WHAT IS EXPECTED: Lines of the data that contain the word "computer" are the ones to copy.

[Dataset entries]

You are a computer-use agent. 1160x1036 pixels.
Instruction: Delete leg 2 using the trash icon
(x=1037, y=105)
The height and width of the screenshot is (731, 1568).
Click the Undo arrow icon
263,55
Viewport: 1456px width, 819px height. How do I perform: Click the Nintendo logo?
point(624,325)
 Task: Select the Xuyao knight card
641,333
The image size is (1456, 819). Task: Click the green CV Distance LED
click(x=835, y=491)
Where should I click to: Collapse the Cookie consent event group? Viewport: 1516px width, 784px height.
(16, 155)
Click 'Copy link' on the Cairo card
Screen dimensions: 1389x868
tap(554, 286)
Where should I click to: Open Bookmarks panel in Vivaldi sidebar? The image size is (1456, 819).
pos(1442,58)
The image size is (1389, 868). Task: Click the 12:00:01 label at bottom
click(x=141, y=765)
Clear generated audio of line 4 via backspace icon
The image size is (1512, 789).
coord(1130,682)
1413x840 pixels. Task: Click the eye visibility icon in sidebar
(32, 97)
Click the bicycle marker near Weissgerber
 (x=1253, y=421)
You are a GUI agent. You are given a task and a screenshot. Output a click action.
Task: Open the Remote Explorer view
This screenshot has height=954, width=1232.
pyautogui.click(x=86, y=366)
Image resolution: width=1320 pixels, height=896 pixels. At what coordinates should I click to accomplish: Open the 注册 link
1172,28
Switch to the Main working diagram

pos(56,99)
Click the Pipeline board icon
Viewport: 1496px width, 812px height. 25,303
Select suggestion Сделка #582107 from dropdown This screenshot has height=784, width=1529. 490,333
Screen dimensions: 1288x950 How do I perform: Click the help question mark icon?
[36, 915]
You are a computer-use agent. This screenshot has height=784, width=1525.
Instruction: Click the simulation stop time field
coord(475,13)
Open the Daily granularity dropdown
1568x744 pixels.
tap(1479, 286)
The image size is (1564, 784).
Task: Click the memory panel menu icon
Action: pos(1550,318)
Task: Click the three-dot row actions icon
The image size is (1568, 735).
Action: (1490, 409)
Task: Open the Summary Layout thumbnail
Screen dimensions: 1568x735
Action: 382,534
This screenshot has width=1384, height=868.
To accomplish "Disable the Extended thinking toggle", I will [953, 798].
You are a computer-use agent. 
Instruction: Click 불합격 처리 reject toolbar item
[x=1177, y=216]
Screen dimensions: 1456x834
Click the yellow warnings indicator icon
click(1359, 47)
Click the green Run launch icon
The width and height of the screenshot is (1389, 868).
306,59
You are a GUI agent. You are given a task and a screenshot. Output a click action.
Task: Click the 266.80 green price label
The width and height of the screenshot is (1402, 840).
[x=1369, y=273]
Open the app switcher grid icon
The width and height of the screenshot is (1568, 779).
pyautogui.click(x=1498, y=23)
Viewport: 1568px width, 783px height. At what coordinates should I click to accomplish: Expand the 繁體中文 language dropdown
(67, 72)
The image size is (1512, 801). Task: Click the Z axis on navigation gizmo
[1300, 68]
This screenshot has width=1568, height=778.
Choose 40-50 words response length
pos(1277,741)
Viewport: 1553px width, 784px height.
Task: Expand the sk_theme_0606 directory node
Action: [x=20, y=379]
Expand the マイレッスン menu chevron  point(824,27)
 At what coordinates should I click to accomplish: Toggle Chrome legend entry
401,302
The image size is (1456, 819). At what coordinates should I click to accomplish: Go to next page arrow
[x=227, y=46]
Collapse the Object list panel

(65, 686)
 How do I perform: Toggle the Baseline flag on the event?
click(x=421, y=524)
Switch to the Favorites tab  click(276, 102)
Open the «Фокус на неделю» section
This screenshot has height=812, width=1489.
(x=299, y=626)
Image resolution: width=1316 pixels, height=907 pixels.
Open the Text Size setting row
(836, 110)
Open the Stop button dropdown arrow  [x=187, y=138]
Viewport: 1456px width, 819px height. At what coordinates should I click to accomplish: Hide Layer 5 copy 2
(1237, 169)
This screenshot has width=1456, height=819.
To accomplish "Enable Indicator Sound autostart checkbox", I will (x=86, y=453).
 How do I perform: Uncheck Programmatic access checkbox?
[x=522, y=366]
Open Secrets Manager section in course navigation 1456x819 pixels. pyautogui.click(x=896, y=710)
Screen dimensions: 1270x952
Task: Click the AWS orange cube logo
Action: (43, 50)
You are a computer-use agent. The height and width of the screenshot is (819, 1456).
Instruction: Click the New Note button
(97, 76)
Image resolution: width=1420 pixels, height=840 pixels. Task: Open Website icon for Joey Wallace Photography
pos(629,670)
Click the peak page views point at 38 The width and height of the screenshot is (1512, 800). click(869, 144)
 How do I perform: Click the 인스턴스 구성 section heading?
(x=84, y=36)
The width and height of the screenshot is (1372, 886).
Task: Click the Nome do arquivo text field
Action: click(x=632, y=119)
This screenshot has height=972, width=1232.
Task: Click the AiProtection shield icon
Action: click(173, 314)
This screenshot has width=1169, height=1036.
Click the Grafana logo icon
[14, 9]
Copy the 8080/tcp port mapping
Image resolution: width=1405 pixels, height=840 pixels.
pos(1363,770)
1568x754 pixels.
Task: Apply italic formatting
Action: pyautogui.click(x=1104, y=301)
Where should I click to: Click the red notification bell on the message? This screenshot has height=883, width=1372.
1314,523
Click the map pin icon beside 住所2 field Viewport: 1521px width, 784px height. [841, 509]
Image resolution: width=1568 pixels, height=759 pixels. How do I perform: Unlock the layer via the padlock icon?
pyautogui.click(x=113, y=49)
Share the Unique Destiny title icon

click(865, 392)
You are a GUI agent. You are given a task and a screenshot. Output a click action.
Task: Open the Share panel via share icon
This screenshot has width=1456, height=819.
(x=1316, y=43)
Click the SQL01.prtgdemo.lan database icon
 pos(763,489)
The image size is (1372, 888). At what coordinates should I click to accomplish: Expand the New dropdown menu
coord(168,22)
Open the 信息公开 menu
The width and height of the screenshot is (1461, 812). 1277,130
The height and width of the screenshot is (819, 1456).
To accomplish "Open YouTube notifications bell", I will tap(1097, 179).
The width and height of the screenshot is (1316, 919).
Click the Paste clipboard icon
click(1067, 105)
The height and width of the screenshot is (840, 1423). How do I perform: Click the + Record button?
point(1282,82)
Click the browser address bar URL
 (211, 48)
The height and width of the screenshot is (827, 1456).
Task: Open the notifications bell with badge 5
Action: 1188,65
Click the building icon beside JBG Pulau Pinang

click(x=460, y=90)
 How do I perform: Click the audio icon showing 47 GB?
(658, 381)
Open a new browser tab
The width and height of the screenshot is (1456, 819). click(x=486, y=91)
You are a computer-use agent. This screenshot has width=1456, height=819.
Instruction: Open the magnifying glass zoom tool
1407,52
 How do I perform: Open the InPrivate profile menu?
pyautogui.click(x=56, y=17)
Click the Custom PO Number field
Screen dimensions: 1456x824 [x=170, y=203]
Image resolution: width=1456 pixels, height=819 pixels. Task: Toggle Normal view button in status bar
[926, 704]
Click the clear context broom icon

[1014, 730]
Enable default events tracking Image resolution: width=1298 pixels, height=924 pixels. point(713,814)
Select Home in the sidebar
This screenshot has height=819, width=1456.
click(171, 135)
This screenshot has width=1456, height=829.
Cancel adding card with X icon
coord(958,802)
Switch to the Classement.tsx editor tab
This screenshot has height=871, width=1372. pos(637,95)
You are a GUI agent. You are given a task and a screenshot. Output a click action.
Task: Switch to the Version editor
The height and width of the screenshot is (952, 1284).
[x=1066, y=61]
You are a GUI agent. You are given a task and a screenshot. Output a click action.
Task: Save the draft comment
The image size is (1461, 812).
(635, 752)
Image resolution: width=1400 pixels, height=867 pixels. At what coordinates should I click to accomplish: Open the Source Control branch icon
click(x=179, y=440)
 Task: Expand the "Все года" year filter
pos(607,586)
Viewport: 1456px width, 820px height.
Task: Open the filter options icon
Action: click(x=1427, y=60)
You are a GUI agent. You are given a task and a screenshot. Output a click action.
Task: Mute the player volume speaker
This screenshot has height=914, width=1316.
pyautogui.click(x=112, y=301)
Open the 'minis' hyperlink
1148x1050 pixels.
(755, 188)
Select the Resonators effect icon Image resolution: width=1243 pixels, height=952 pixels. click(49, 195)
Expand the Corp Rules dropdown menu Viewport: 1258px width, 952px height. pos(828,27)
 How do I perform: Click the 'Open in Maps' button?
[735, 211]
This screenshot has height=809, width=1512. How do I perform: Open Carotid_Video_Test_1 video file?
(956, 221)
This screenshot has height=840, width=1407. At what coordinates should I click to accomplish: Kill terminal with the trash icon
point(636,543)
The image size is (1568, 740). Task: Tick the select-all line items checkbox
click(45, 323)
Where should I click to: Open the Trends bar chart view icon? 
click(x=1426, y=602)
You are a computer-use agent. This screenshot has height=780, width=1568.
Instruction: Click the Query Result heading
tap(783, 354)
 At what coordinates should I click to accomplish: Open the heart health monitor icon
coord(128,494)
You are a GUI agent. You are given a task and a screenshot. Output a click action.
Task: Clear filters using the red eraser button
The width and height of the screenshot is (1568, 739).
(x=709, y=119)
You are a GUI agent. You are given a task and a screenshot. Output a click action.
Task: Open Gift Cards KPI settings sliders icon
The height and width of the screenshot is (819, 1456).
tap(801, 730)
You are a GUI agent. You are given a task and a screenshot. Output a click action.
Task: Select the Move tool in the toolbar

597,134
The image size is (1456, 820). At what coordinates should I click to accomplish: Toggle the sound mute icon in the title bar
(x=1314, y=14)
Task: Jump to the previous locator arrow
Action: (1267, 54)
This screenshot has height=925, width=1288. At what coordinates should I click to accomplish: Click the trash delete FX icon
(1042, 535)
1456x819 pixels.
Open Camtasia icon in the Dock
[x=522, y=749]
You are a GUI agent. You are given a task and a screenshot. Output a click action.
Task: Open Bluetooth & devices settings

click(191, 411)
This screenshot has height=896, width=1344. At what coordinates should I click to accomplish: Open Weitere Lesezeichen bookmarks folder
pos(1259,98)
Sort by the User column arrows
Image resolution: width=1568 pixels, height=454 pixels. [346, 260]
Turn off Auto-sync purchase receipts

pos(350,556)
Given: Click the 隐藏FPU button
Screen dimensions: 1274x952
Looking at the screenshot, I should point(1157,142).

REPLY TO THE EXERCISE:
You are a computer-use agent. 1160x1036 pixels.
You are a computer-use agent. This screenshot has height=784, width=1525.
You are a computer-use agent. 
You are a computer-use agent. The height and width of the screenshot is (819, 1456).
You are a computer-use agent. This screenshot has width=1456, height=819.
You are a computer-use agent. This screenshot has height=780, width=1568.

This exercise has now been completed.